What you should do: Extract each line of the records below that contains the word "agent".

Data extracts:
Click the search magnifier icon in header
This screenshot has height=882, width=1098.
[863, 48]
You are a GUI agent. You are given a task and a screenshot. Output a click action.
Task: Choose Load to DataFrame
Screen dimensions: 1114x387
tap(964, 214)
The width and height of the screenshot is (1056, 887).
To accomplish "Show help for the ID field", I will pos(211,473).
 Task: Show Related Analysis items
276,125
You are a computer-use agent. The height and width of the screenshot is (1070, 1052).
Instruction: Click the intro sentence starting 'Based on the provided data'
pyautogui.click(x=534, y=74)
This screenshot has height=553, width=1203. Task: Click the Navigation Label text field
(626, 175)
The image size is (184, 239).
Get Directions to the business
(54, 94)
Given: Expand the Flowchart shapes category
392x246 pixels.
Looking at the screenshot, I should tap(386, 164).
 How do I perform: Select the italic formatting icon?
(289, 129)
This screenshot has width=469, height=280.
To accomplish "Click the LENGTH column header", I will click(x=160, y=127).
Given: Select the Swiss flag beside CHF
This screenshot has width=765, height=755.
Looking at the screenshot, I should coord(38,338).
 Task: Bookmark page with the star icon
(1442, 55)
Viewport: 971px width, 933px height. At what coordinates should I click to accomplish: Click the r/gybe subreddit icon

Solution:
You are a GUI agent. You are given a task and a screenshot. Output a click action.
You are a computer-use agent. The height and width of the screenshot is (1070, 1052).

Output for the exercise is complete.